Abstract P1049: Determination Of Proteome-wide Post-translational Modifications By Lysine Acetylation In Ischemic Cardiac Cells

Abstract

Introduction: In ischemic cardiomyopathy, cardiac muscle gets damaged due to ischemia and the heart loses its ability to pump blood properly, leading to heart failure. Considering the effect of ischemic cardiomyopathy on the global population, it is vital to understand the impact of ischemia on the cardiac cells and how ischemic condition changes different cellular functions through post-translational modifications (PTM) of cellular proteins. Acetylation, one such PTM, is known to affect protein synthesis, epigenetic modification, and metabolism. This study aims to identify global acetylation changes due to ischemic conditions. Methods: Rat ventricular cardiomyocytes were exposed to reduced oxygen conditions for 12 hours, and the proteins were isolated for acetylation analysis. Mass spectrometry was performed on these proteins to analyze global changes in acetylation due to ischemia.
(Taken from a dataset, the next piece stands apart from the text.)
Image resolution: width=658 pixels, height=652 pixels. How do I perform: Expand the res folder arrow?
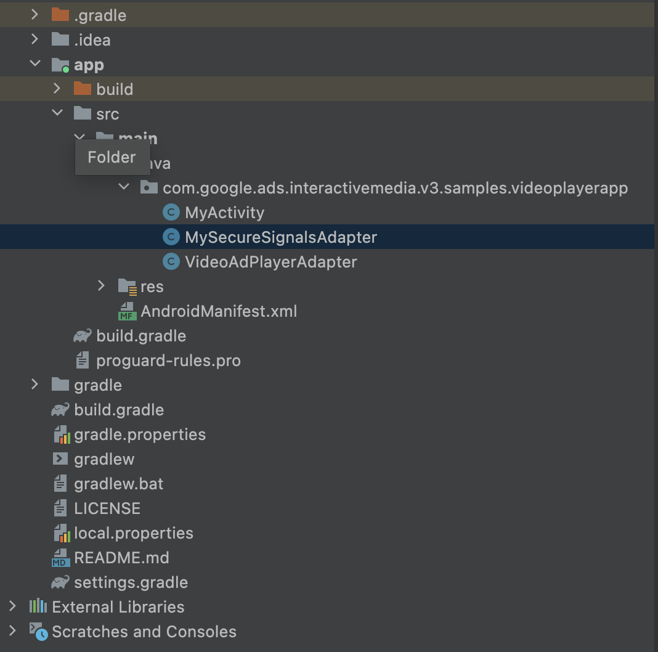tap(102, 286)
Results: Our result shows that 180 proteins are differentially acetylated during ischemia, and these acetylated proteins are found to be localized in different subcellular organelles like mitochondria, nucleus, cytoplasm, etc. These PTMs tune the cellular protein function and regulate different cellular functions such as protein synthesis, epigenetic modification, and metabolism. Conclusion: Understanding cellular changes due to post-translational acetylation modification may help in the design of therapeutic agents against ischemia-mediated heart disease.